Basking in the ‘red gold’ glitter
In the early days of Taliban control in the 1990s, a low-paid agricultural worker began travelling from village to village in Afghanistan’s west with an unlikely pitch to farmers: Switch from the traditional wheat crop and focus on saffron, the notoriously labourintensive spice.
To many people, including some of the man’s own bosses at a Danish aid organization, the proposal was misdirected, maybe even foolish, and certainly well above his $50-a-month pay grade. Afghanistan was in the midst of a brutal drought with famine threatening. Keeping Afghans fed was the priority.
But the aid worker, Hashim Aslami, was adamant, arguing that even though harvesting the spice can be tricky and time consuming, the financial returns can be substantial:
Known as “red gold,” saffron can sell for as much as $700 (U.S.) a pound on the local market and much more elsewhere.
Saffron could even be an economically competitive substitute for the opium poppy, Aslami argued.
He eventually convinced the higher-ups, winning a $100 grant to begin a pilot program on four farms in Herat province.
Two decades later, Aslami, a soft-spoken, 63-yearold with what remains of his hair dyed jet black, is one of the proud visionaries of a rare success story: A $25-million export industry that continues to grow despite the country’s seemingly endless war.
Afghanistan is now the third-largest saffron producer in the world, behind Iran and India.
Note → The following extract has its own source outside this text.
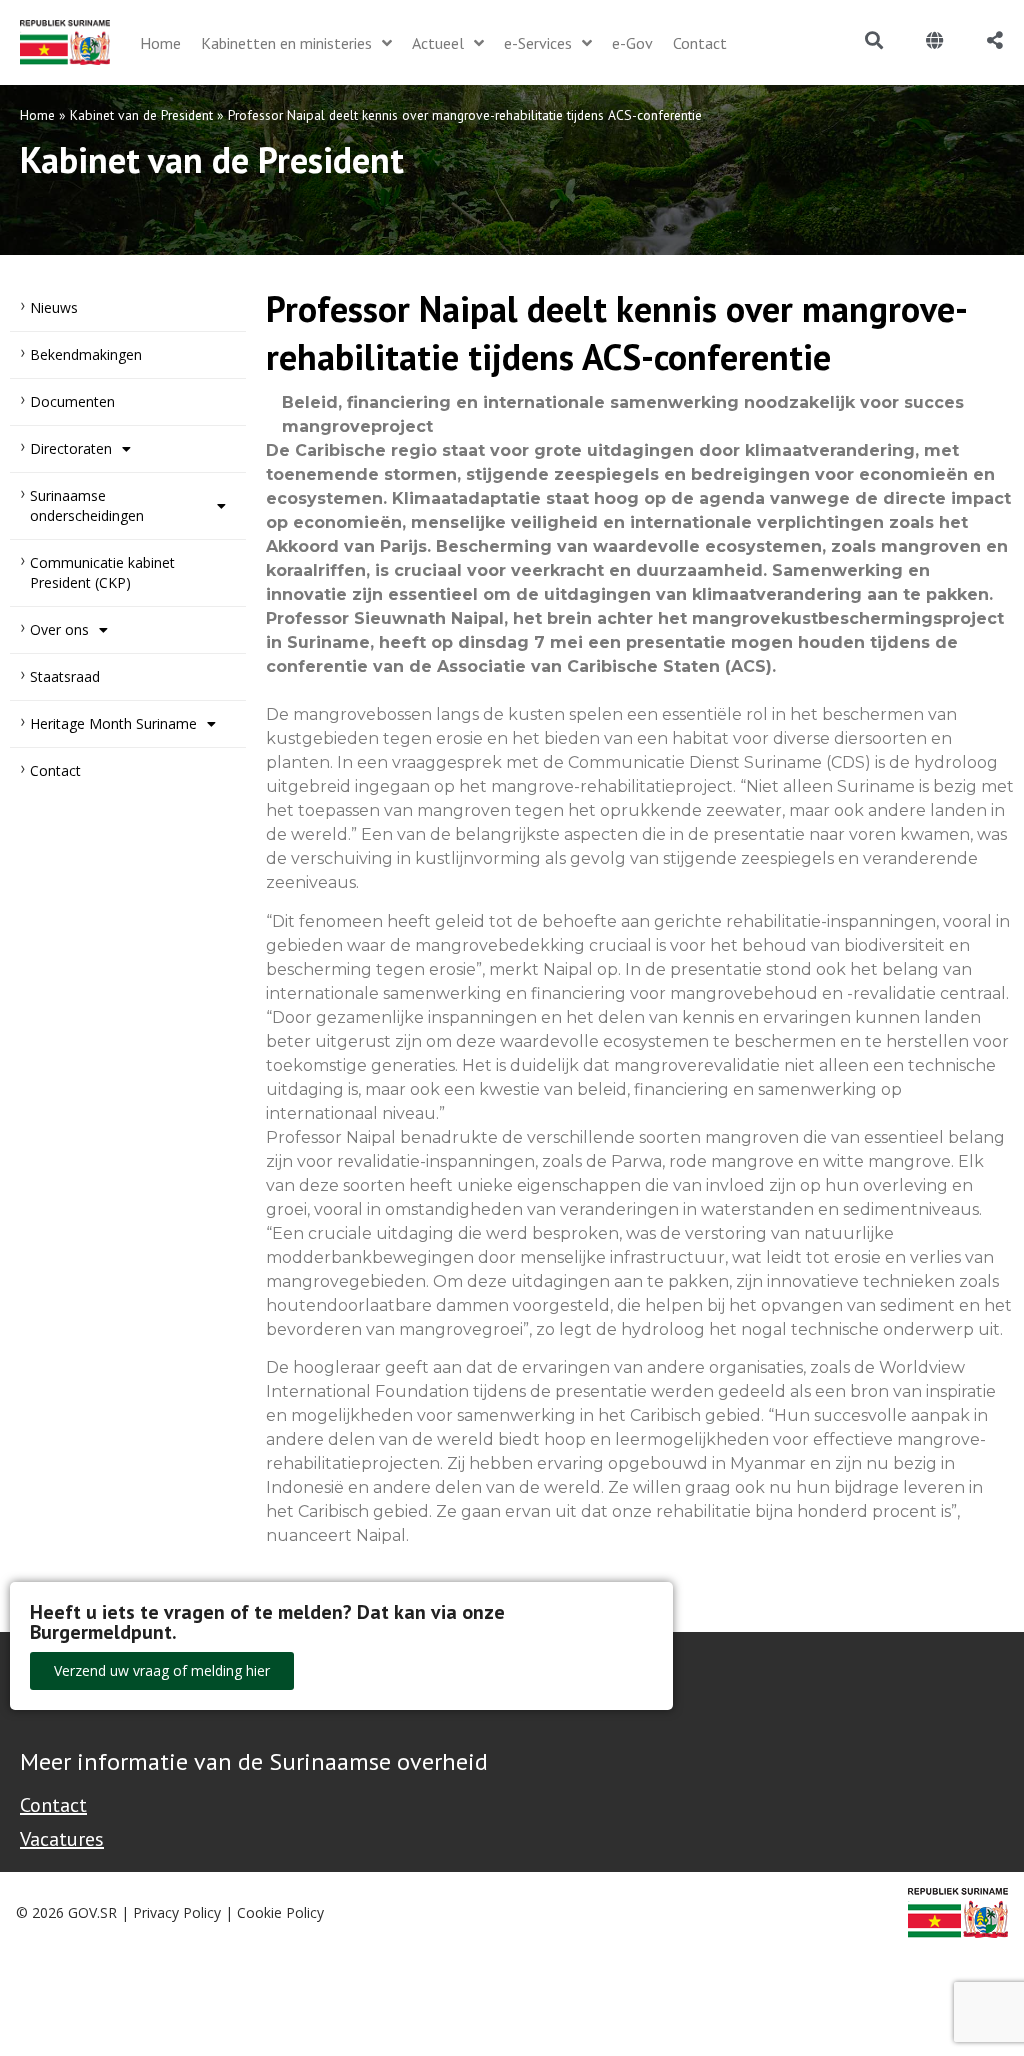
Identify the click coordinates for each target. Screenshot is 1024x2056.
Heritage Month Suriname (113, 723)
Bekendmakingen (86, 354)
Aslami has risen to become the government’s top adviser in the flourishing saffron sector, which he says is growing by about 20 per cent a year. As someone who apparently sees work as the ultimate purpose in life, his waking hours are spent immersed in saffron, in meetings, in reading, in everyday conversation.
“Except when I am asleep, the rest of the time is all on saffron,” Aslami said with a smile, during an interview at his small apartment above a bank in central Kabul, the Afghan capital. His wife of 30 years, Talat Aslami, sat beside him.
At the moment, the dream to overtake opium is far from being realized. Afghan saffron accounts for only about 4 per cent of global production.
Saffron is harvested from a fall-blooming variety of the crocus flower, a hardy perennial that grows from bulbs and can withstand Afghanistan’s harsh climate. The flowers, each containing three red stigmas that will become the spice, have to be picked by hand in the early morning, before the blossoms open to the sun.
The plants bloom for only about three weeks a year, in late October and early November. After being plucked, the flowers are dried and the stigmas separated later. Harvesters must wear clean clothes, gloves and masks — the slightest odours can be absorbed by the flower, reducing the quality of the spice.
It is a labour-intensive process, which accounts for the high prices the spice commands and for the structural advantage that Afghanistan, with its abundance of cheap labour, enjoys over traditional producers such as Spain.